Think about it from the standpoint of a similar drawing to before. Let's say I have a node here. I have a node here. I have a node here, here, maybe one more over here. These, in this case, I'm representing a wide area network. In other words, this could be Hawaii. This could be Arizona. This could be, I don't know. Let's put Florida over here, Texas over here. I don't know, Michigan, who knows? But these are the spirit geographic locations.
So when you see a diagram like this, typically, you're gonna think of wide area network connectivity. So you want to have, or at least depending on how much money the company's willing to spend. Your connectivity, if the IT department gets to vote, the IT department says, hey, we need everybody connected to everybody for absolute maximum speed. Well, we'll connect everybody up. Did I miss any? Let's see, I got one here.

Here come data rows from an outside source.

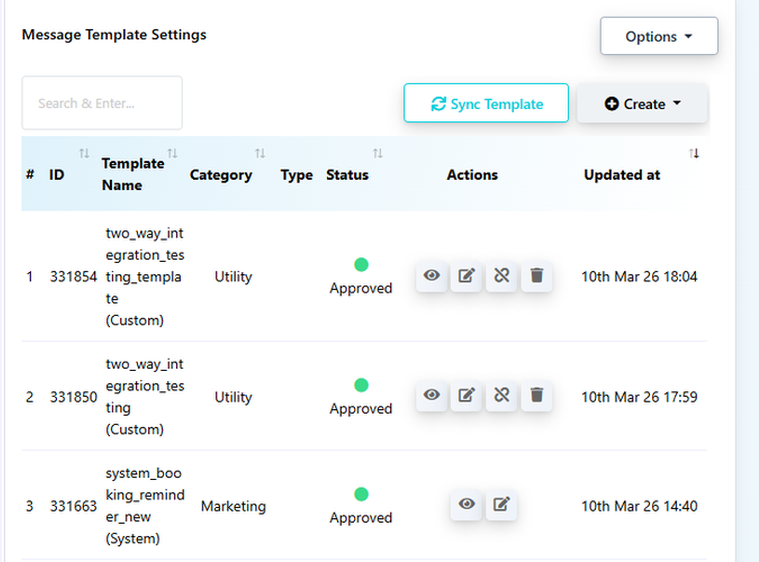This screenshot has width=759, height=562.
Task: Preview template 331850 using eye icon
Action: [x=432, y=396]
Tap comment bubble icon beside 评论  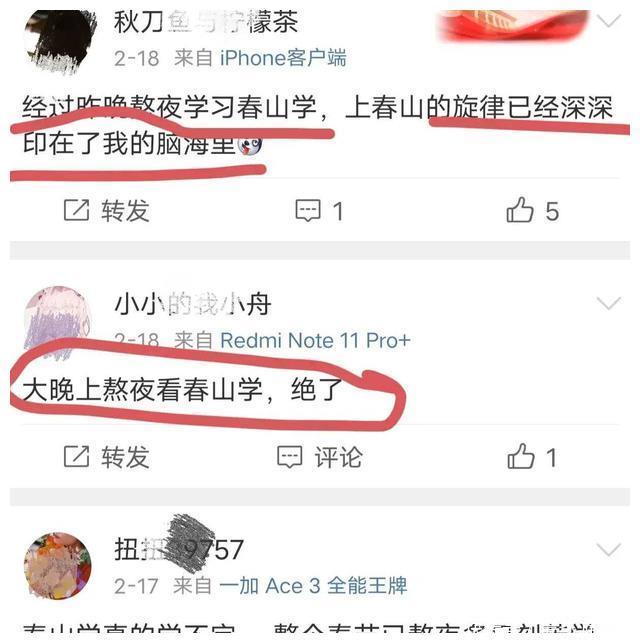pos(290,457)

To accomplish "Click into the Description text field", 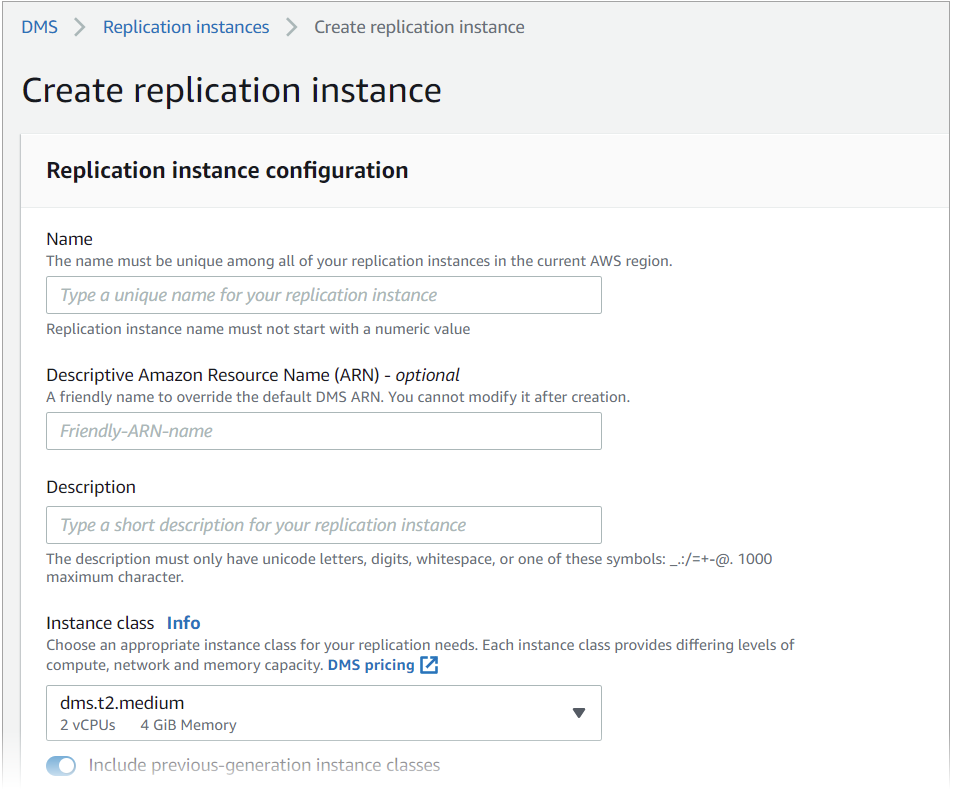I will point(324,525).
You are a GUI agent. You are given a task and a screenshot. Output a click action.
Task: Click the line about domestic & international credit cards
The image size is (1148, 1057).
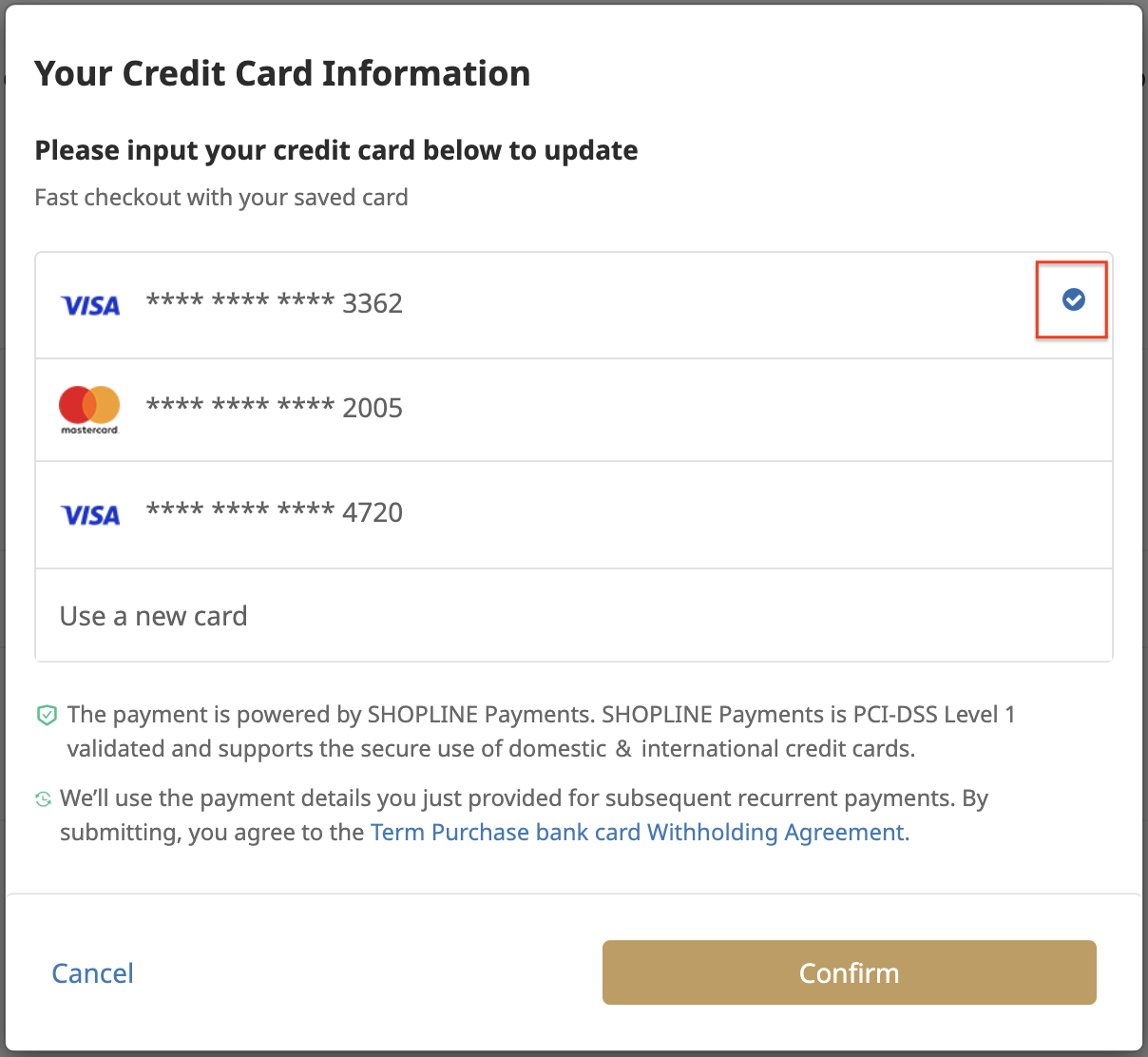coord(491,748)

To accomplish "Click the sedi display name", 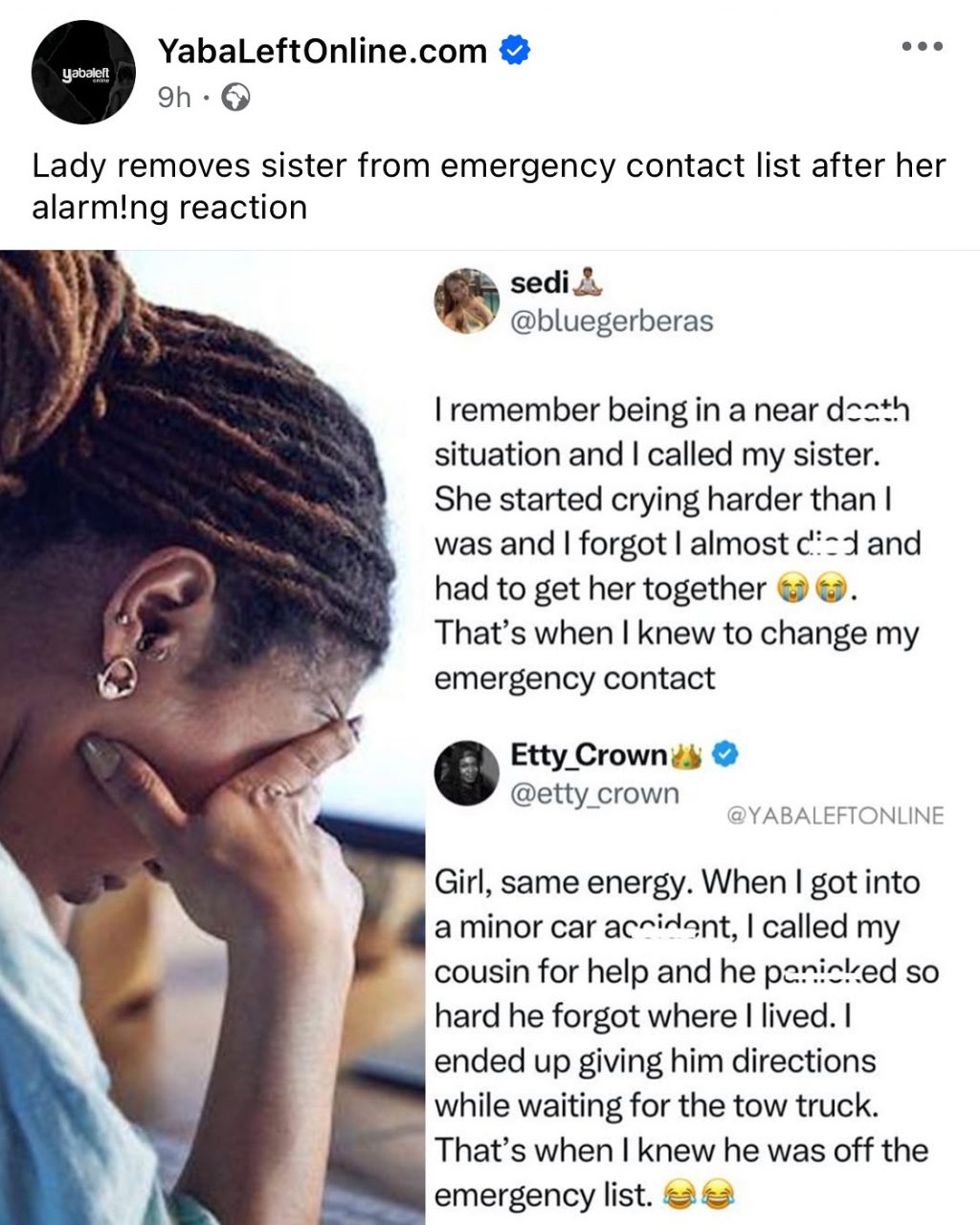I will pyautogui.click(x=540, y=283).
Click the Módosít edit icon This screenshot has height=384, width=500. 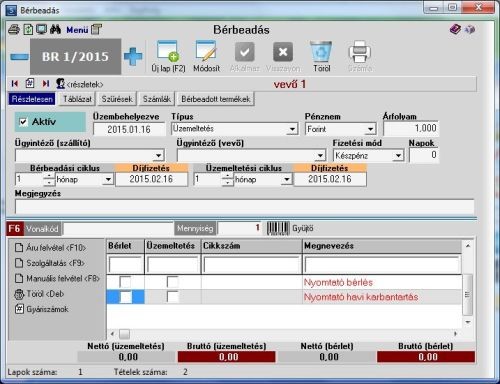coord(206,51)
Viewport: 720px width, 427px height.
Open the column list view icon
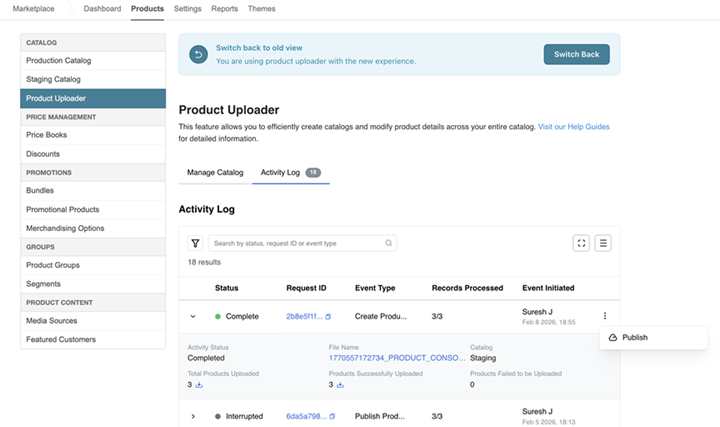point(603,243)
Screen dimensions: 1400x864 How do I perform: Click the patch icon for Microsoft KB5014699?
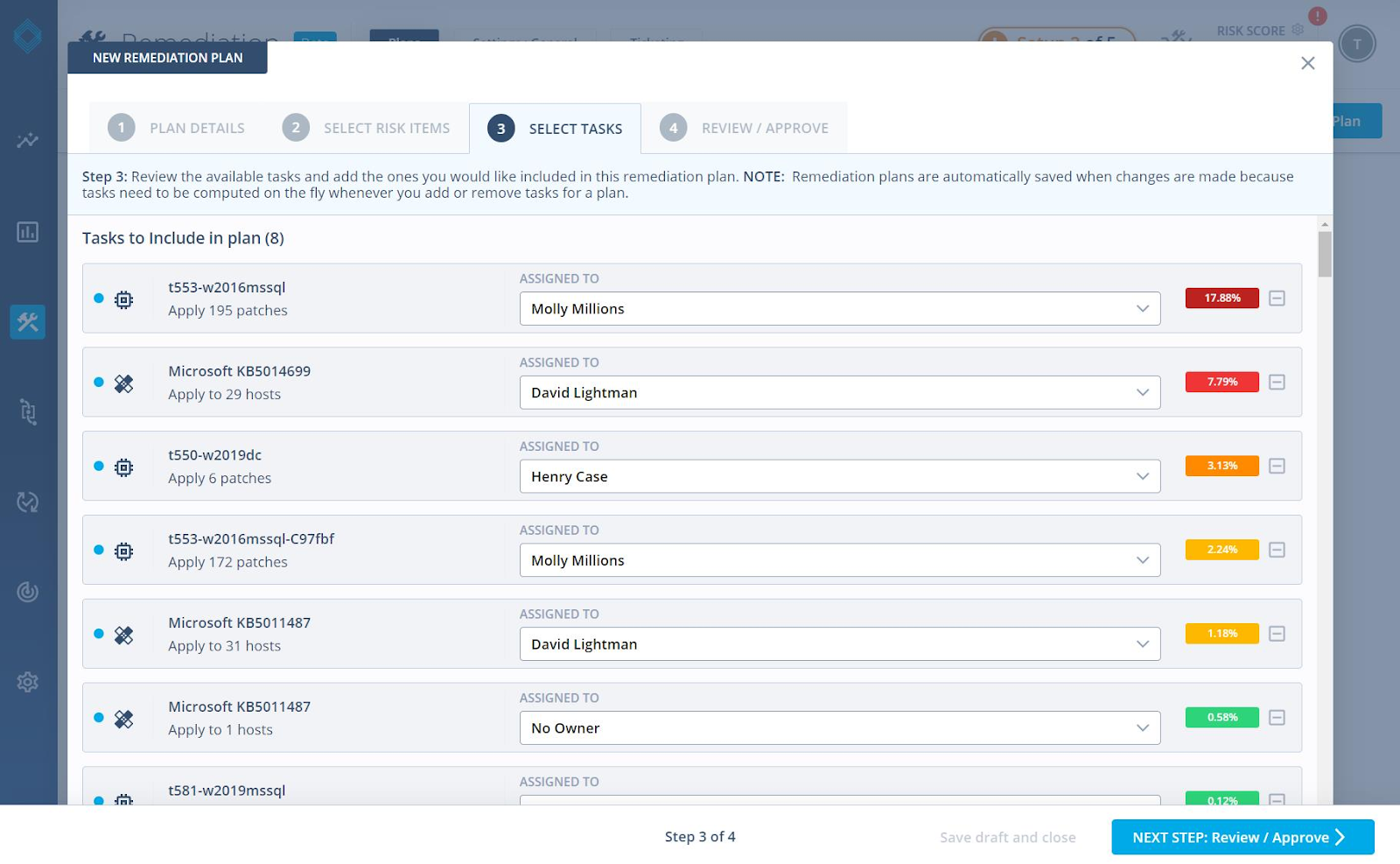(x=124, y=383)
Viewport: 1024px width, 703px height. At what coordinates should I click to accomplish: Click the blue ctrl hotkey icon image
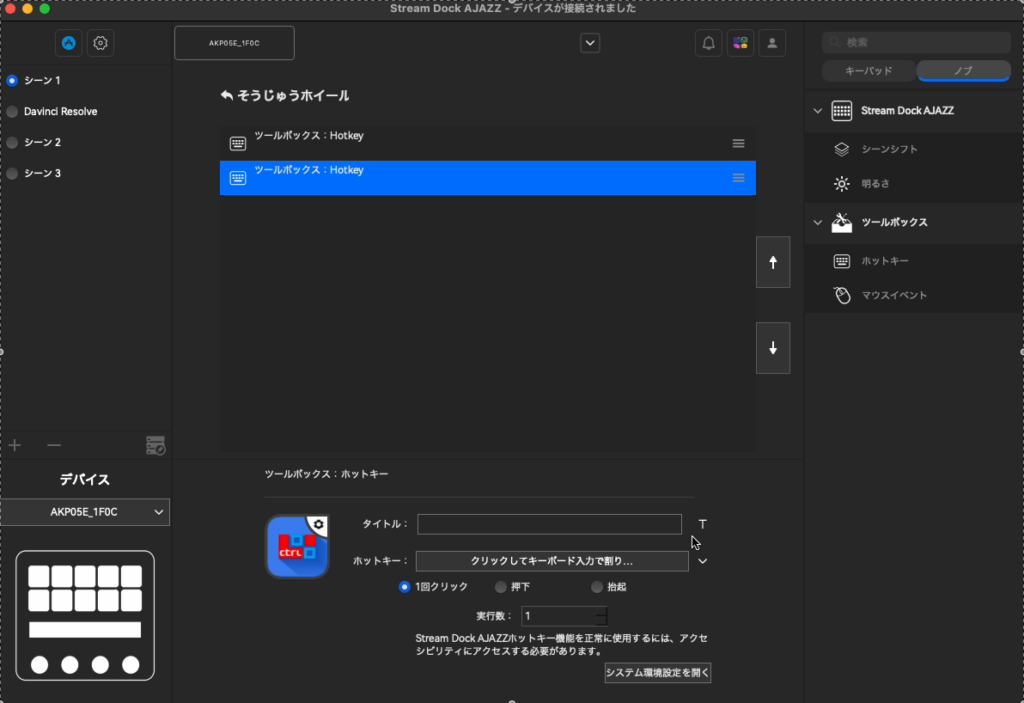[297, 547]
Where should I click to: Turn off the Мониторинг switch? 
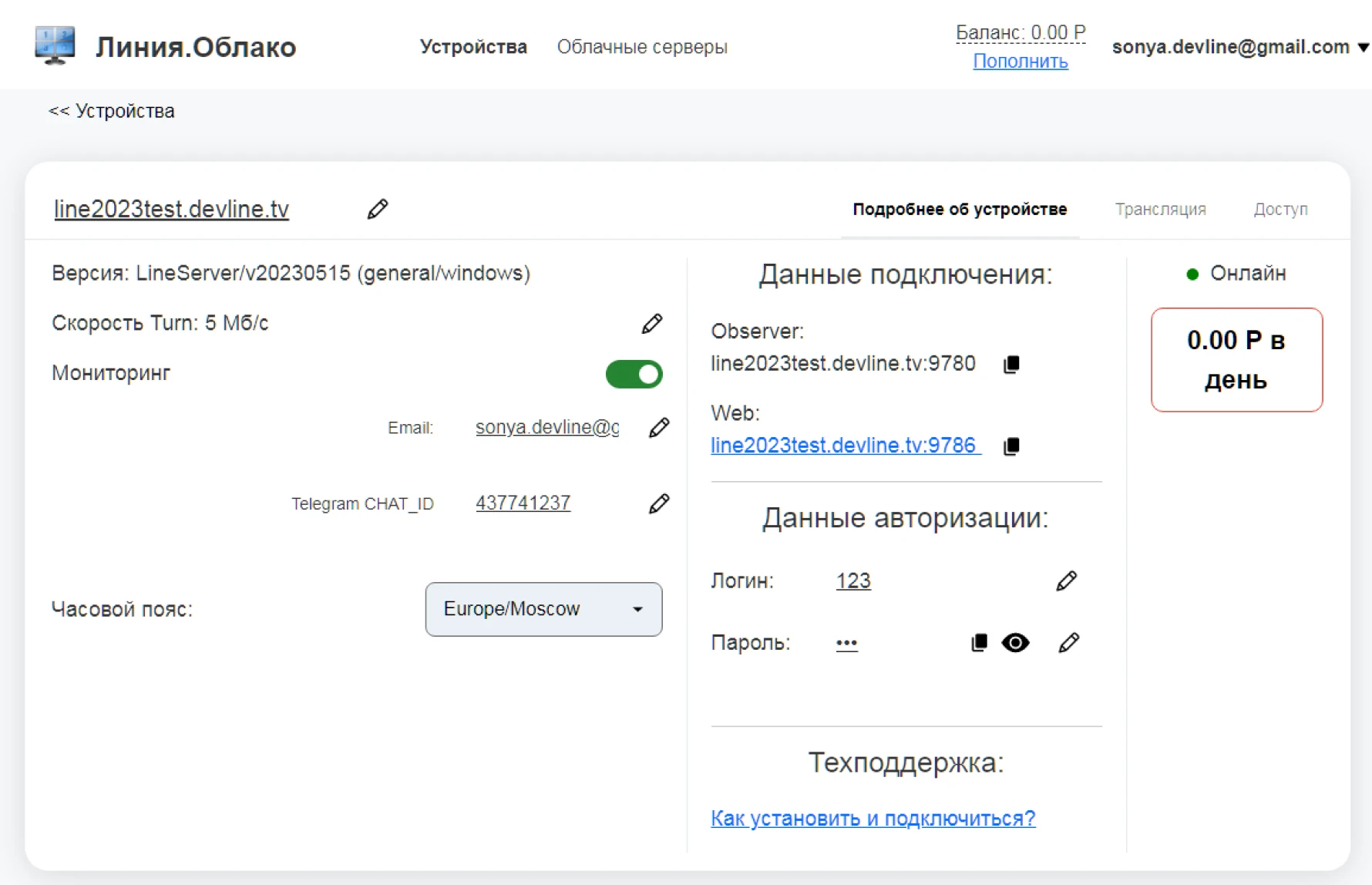pos(634,375)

I got one here.
So everybody seems to be connected to everybody, right? I didn't miss any? So here's the question that comes to mind now. If you are designing this network, and you want. And by the way, this is called full mesh, because everybody has a direct connection to everybody. This is also, of course, the most expensive. Because if we put locations on these, you realize that a wide area network type of topology is going to be typically served by a monthly payment made to some provider.
Every single one of these represents some monthly bill that the company has to pay in order to have connectivity. So it's costly when you have full mesh because everybody's talking to everybody. Sometimes companies will say, well, I do need a direct connection here. But if I want to talk here, I don't have to have this direct connection here. I can go this way. So I still have the ability to communicate without spending the money for the full mesh. However, if you are trying to perhaps prep for an exam, one of the things you might want to know is. Say, if I'm told, one, two, three, four, five nodes or five locations, and I want a full mesh solution.
How many total connections do I need? Well, I could take the time to try to count them. Say, well, I got one here, two, three, four. Did I count this one already? You know what? This is not very efficient, prone to error. A much better way is to use math or let math help you. Turns out that there's a formula that if you're solving. You have to know the number of nodes. And you want to know the number of connections? Then the node formula looks like this.
Number of nodes times the number of nodes, minus one, divided by two. Now, what did we say? We have one, two, three, four, five nodes. We plug that into the formula here. That's five, five minus one is four, there's four, over two. 20 divided by two equals 10. So rather than count them, I can determine the number of connections by just plugging the numbers into a very simple mathematical formula. This is just a brief introduction of topologies.
You need to know as a network admin. You need to have a familiar knowledge with various topologies just because they could be any combination of these. And as the enterprise of other networks expand of course, they can have hybrids. Where they use one aspect of this in one area. Another aspect in another. So get familiar with these. Use that formula to help make your life easier instead of counting connections. And you'll become a much more efficient network admin by this baseline understanding of network topology.